An intelligent, tough dog, the Airedale terrier tolerates pets it grows up with and generally gets along well with other dogs and children.
The Airedale Terrier is known as the "king of terriers" partly for his size.
Male: 44-50 lbs.
Female: 40-47 lbs.
Height at Withers:
Male: 23 in.
Female: 22 in.
Exercise Requirements: >40 minutes/day
Energy Level: Very energetic
Longevity Range: 10-13 yrs.
Tendency to Drool: Low Tendency to Snore: Low
Tendency to Bark: Moderate
Tendency to Dig: High Social/Attention Needs: High
Badger, otter hunting
Characteristics: Double coat, hard coat, wiry
Colors: Tan with black or grizzle saddle
Overall Grooming Needs: Moderate
AKC Classification: Terrier
UKC Classification: Terrier
The Airedale Terrier is known as the "king of terriers" partly for his size. They range in height about 23 inches and in weight from 45 pounds for a small female, to 70 pounds for a large male (20 to 32 kilograms).
The Airedale has a classic terrier head with virtually no stop (forehead), v-shaped ears tipped over and a straight back with an erect docked tail. The outline is quite square and these dogs are sturdy.
Coloring for the Airedale is black and tan, with a classic terrier coat of dense, harsh hair with a softer undercoat. A grown out coat will look almost curly. The coat and color stay sharpest with hand stripping of the dead hair. Pet Airedales that are clipped may appear gray and tan.
The blending of hound and terrier has softened the personality of the Airedale a bit. These are still tough dogs but usually get along better with other dogs than many of the terrier breeds. Airedales are tolerant of other pets they are raised with and generally get along well with children, though they can be a bit rambunctious for small children.
Airedales are somewhat aloof to strangers at first, and need early socialization and training. Airedales are very intelligent dogs, but have a bit of stubbornness or independence. They require a firm, but gentle hand from early puppyhood. Most Airedales are not big barkers, but true to their terrier heritage they can be serious diggers and chewers. Airedales need human interaction to be happy.
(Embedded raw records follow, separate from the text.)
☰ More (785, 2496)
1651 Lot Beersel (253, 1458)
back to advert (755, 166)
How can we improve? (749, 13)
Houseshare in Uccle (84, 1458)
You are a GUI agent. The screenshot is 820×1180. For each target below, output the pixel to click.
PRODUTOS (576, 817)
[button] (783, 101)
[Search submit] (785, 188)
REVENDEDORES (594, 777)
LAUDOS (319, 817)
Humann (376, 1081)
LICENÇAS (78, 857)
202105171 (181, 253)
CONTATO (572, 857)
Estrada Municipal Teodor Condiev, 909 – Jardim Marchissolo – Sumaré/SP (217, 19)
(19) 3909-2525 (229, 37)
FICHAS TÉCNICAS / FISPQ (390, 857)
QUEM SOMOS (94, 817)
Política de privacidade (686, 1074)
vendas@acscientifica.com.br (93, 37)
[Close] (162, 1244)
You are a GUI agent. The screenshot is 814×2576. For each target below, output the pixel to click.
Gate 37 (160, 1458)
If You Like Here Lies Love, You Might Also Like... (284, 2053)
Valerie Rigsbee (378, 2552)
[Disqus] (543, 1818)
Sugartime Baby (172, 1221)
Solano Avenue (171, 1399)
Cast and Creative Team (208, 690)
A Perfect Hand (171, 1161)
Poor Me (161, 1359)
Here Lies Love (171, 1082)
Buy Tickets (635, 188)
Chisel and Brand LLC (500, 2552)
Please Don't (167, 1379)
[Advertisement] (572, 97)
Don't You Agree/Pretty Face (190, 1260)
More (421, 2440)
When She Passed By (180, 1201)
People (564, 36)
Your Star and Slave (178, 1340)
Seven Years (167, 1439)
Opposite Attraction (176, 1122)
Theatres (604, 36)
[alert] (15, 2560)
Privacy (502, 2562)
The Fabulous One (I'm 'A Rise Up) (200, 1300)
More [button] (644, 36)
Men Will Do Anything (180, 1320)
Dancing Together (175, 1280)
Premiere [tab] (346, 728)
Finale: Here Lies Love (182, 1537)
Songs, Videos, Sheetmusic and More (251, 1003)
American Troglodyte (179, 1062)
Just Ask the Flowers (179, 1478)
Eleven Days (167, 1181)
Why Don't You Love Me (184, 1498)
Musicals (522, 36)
Airedale terriers can vary greatly from being quite finicky eaters to being prone to obesity. This breed is active and needs plenty of daily, regular exercise. Combining training with exercise is often a good move as Airedales thrive on mental and physical stimulation. Airedales tend to live about 12 years.
You can count on your Airedale to sound an alarm for danger and he will have the courage to back up that alarm. They can be quite protective of their families, especially small children. Early socialization is important. Airedales can be quite stoic, and owners must be cautioned to be aware of any injuries.
Grooming can vary quite a bit. Keeping an Airedale in show coat requires skillful hand stripping every couple of months. Most pet owners elect to go with clipping the curly coat down once or twice yearly. With the clipped coat, a quick brushing once or twice weekly is adequate.
The Airedale terrier traces its ancestry back with many of the other terriers to the extinct black and tan terrier. These feisty dogs were bred to hunt vermin of any size or shape. They were somewhat lacking in scenting skills and swimming ability though, so in the 1800s near the area of the River Aire these terriers were crossed with otter hounds to create the "king of terriers": the Airedale terrier.
Probably some crosses were made with Irish and bull terriers as well to help create this tough, good-sized hunter. Airedales not only hunt vermin, but have been successfully used on large game and as defense and security dogs. Most American Airedales trace their ancestry back to CH Master Briar, a British dog brought over to the United States near the turn of the century.
Airedales can still be seen today working as hunting dogs for both large and small game, in police work, and as wonderful family companions. Airedales are seen in agility and obedience competitions as well.